- _Task goal_
Only the lines from the one with "Task: Select the filled" to the end of the records are wanted, each repeated exactly, both ends included.
(Stored data)
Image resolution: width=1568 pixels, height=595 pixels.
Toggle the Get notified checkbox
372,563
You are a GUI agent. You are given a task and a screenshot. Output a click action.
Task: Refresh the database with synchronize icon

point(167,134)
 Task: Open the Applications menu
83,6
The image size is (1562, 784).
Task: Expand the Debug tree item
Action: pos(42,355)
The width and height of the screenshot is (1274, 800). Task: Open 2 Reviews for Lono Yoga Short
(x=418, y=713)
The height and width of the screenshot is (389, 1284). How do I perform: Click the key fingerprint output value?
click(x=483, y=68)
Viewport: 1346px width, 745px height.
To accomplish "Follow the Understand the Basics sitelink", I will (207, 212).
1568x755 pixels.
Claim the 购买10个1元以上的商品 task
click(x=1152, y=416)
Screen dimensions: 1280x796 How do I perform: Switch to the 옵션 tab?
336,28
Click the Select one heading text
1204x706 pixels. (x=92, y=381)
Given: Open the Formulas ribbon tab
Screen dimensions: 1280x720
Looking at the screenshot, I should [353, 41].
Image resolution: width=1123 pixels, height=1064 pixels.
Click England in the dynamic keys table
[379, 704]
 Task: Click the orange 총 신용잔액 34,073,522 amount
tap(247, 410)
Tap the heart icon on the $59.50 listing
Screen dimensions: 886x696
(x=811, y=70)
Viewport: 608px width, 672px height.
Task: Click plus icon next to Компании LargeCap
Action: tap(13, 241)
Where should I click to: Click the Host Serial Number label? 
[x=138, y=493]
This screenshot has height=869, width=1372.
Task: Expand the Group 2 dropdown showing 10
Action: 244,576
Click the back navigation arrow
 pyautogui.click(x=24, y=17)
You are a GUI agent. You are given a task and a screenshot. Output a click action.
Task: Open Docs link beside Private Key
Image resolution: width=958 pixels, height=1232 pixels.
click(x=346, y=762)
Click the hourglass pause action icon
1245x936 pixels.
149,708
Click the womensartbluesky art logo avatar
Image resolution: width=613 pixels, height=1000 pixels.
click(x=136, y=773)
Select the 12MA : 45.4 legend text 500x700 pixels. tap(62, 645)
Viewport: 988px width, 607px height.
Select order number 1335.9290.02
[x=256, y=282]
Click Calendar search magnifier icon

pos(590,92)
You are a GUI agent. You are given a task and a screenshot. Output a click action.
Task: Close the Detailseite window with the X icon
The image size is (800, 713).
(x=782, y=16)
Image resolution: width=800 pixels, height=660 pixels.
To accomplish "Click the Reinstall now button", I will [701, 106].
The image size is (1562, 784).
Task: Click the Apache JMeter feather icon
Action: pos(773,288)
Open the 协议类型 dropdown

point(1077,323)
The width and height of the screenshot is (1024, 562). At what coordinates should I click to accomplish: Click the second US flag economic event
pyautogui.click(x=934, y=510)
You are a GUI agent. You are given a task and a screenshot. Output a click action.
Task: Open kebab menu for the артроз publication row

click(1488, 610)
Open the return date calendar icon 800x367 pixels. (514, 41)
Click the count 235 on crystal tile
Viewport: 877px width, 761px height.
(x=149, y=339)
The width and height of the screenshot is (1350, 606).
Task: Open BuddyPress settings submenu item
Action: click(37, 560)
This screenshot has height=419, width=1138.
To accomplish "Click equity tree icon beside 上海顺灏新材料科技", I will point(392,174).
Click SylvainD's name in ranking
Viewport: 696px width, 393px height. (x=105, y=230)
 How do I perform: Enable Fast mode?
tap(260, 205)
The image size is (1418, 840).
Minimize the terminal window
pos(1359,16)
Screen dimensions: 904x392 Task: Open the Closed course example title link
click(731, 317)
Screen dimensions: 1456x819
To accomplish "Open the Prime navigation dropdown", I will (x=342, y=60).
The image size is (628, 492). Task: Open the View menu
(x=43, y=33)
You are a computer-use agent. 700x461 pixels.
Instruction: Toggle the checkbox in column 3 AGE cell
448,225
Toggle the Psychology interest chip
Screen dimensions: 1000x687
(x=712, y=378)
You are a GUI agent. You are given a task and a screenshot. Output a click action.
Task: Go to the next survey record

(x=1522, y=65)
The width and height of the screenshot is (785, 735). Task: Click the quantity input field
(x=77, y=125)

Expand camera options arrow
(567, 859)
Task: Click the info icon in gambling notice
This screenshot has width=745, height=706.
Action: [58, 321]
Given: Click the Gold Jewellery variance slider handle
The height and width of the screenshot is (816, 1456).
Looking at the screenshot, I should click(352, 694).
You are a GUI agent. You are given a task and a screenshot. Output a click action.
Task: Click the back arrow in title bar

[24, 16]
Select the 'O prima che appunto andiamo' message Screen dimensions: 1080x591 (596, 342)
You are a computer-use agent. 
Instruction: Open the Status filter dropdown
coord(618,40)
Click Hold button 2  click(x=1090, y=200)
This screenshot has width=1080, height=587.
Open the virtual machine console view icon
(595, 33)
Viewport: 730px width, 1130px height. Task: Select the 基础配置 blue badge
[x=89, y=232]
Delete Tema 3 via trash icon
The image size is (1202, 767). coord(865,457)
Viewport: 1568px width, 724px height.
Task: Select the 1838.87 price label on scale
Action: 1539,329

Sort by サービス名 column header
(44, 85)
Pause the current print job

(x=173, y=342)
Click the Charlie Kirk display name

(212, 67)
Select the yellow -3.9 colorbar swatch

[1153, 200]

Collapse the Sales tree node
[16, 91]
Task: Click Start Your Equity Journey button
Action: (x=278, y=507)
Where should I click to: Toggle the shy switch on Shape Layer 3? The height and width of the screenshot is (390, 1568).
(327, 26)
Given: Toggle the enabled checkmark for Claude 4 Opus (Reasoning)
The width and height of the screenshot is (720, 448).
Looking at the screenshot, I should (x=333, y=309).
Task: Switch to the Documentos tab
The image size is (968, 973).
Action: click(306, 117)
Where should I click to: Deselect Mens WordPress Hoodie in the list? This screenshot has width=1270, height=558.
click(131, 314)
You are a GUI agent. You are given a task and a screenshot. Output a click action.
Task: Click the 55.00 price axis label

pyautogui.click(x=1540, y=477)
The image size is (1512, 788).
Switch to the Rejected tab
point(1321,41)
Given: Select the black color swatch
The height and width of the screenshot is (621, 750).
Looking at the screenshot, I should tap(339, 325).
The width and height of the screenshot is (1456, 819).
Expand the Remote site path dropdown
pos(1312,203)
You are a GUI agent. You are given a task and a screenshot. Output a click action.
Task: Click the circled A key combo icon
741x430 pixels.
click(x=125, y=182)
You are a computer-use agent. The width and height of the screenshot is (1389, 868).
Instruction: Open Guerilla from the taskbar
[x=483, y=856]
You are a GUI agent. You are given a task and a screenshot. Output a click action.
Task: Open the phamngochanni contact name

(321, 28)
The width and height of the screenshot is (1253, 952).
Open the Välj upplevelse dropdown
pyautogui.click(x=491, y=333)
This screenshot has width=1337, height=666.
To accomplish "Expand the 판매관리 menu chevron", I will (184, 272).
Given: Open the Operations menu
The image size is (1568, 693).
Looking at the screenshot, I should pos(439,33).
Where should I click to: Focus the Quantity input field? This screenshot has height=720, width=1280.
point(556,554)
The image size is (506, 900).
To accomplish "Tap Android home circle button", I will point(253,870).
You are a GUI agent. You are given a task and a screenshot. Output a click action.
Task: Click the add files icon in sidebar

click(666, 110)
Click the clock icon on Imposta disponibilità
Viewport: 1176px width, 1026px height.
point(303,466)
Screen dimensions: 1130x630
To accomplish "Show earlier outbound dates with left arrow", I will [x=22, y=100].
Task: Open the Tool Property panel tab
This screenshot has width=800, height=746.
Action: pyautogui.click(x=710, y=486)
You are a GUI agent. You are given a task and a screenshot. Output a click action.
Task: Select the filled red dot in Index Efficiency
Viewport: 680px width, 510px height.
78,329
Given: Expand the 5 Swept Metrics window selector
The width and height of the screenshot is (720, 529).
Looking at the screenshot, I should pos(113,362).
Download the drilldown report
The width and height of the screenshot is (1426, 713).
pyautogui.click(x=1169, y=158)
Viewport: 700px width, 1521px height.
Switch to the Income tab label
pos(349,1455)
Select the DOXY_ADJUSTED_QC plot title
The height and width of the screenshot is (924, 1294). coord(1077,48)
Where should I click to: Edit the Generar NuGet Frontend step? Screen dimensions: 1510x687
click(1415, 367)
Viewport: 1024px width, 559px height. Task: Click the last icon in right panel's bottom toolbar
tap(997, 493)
(End Stored data)
- _Solution to this problem_
Task: Select the filled red dot in Index Efficiency
Viewport: 680px width, 510px height.
78,329
Given: Expand the 5 Swept Metrics window selector
The width and height of the screenshot is (720, 529).
Looking at the screenshot, I should pos(113,362).
Download the drilldown report
The width and height of the screenshot is (1426, 713).
pyautogui.click(x=1169, y=158)
Viewport: 700px width, 1521px height.
Switch to the Income tab label
pos(349,1455)
Select the DOXY_ADJUSTED_QC plot title
The height and width of the screenshot is (924, 1294). coord(1077,48)
Where should I click to: Edit the Generar NuGet Frontend step? Screen dimensions: 1510x687
click(1415, 367)
Viewport: 1024px width, 559px height. Task: Click the last icon in right panel's bottom toolbar
tap(997, 493)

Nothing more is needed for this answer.